Amberley Snyder (born January 29, 1991) is an American Professional rodeo cowgirl who specializes in barrel racing. She also competed in pole bending and breakaway roping. In 2010, Snyder suffered a car crash that paralyzed her from the waist down. It took months of therapy and tears before she finally adjusted, after her first ride on Power (her horse) she wouldn't go into the arena, until she got interviewed on the news. She eventually adapted to the injury and kept competing. In 2015, she competed at a high level when she won a fan exemption to compete at The American Rodeo. Snyder is now a motivational speaker.

==Early life==
Amberley Snyder was born on January 29, 1991, in California to Tina and Cory Snyder. She is the second-oldest of her five siblings, Ashley, JC, Taylor, Aubrey, and Autumn.

===Rodeo career===
Snyder first rode a horse at the age of three and began competing in rodeo barrel racing when she was seven years old. After that, she spent summer weekends barrel racing, pole bending, and breakaway roping. She won the 2009 All-Around Cowgirl World Championship in the National Little Britches Rodeo Association. She was the 2009–2010 Utah State FFA President.

===Car crash and recovery===
On January 10, 2010, Snyder was driving from Utah to the National Western Stock Show in Denver, Colorado, and did not fasten her seat belt after a gas station stop in Rawlins, Wyoming. Less than 10 miles from the gas station, she looked down to check her map, drifted into the other lane, overcorrected, and her truck slid off the road and rolled seven times. She was thrown from the truck and slammed into a fence post, which crushed her T-12 vertebra and left her paralyzed from the waist down. With the help of physical therapy, and a seat belt on her saddle, she was later able to resume riding and competing in rodeo a year and a half later. She transferred from Snow College to Utah State University where she was captain of the school's National Intercollegiate Rodeo Association team. She also won the Shane Drury "Nothin' But Try" scholarship in 2014.

In 2015, Amberley won a fan exemption to compete in RFD-TV's The American Rodeo at AT&T Stadium in Arlington, Texas, and made a time of 15.3 seconds with her horse Power, only 0.6 seconds slower than the winning time. In 2016, she was in the top five for the Rocky Mountain Pro Rodeo Association, and she also won her Women's Professional Rodeo Association card in 2016, and now competes in the RAM Wilderness Circuit.
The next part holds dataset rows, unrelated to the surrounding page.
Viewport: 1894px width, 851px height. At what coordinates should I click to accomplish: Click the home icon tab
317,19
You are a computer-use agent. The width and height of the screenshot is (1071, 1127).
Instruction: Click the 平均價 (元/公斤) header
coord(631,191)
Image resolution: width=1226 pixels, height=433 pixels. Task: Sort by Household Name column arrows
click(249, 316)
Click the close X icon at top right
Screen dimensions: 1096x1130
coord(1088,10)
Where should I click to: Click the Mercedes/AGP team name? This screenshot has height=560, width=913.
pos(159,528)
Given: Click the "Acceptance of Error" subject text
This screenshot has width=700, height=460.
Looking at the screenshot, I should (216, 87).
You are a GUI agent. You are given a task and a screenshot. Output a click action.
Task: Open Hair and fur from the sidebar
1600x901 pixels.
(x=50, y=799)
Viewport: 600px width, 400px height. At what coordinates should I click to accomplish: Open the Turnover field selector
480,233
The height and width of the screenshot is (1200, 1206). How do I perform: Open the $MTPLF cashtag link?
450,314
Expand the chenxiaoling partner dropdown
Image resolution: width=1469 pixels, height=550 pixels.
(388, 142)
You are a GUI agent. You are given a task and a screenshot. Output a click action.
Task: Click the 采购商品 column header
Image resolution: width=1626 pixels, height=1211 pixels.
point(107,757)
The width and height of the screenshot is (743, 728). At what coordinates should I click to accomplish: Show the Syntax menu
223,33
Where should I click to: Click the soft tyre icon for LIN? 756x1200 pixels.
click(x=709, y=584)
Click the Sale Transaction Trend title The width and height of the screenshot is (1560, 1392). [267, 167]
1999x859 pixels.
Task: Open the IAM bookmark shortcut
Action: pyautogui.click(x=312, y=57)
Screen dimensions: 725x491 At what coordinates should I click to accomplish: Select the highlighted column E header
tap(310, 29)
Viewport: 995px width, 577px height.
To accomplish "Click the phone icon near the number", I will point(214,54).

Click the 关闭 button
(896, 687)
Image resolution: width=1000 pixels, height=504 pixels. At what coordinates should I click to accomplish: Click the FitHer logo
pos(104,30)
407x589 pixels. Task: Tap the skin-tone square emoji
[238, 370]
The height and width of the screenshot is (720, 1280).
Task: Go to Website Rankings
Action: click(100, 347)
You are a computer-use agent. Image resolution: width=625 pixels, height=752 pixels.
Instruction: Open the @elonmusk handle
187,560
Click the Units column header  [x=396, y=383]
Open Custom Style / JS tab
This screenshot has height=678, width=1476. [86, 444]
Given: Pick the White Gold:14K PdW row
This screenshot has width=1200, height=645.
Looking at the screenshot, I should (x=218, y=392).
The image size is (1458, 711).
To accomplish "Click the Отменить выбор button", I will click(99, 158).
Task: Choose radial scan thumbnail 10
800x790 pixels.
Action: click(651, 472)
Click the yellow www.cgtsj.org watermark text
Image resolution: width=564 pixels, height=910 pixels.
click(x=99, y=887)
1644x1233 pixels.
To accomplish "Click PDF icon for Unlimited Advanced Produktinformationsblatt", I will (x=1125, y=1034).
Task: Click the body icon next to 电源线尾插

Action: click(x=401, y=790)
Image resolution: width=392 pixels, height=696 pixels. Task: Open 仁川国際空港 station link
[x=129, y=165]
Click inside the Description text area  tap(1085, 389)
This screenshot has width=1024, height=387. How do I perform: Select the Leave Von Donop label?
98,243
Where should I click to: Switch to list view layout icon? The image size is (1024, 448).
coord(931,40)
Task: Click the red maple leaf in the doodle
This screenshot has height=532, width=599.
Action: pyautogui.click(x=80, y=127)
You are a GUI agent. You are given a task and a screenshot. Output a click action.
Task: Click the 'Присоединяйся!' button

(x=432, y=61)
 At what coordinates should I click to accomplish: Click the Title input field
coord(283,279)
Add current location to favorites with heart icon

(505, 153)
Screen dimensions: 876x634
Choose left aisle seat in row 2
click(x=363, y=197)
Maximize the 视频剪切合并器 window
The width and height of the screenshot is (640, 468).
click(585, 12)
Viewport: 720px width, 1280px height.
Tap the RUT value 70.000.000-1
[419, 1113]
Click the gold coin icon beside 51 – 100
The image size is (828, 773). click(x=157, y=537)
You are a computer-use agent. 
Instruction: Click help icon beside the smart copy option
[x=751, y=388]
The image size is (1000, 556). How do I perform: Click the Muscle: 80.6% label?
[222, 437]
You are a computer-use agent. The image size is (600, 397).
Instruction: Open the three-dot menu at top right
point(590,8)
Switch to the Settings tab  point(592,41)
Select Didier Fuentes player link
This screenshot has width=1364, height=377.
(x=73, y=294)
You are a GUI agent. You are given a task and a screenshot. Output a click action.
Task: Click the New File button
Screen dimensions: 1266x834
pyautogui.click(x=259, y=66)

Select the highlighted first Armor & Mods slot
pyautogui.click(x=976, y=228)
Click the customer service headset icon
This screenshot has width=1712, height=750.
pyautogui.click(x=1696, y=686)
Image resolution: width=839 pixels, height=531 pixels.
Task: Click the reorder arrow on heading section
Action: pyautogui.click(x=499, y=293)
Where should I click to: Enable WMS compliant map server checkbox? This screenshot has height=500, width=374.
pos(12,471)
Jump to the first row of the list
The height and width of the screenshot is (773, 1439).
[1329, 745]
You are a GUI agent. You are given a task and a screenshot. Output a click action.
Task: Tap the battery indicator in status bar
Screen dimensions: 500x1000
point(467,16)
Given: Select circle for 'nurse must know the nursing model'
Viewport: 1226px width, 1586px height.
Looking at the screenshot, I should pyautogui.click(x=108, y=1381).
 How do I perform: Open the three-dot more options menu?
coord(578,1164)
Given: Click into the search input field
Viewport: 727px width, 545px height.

Snyder interviewed in 2022

==Later career==
Snyder works as a motivational speaker, and posts a weekly "Wheelchair Wednesday" video on social media to showcase everyday tasks that have become more challenging. She has also written an illustrated children's book Walk Ride Rodeo about overcoming adversity.

==Film portrayals==
Snyder's story was portrayed in a Netflix biopic Walk. Ride. Rodeo., released on March 8, 2019. She performed all the post-crash horse stunts in the film. Because of the similarity of their riding styles, her younger sister Autumn performed the pre-crash stunts.
She also made a brief appearance as herself in the 3rd season of Yellowstone.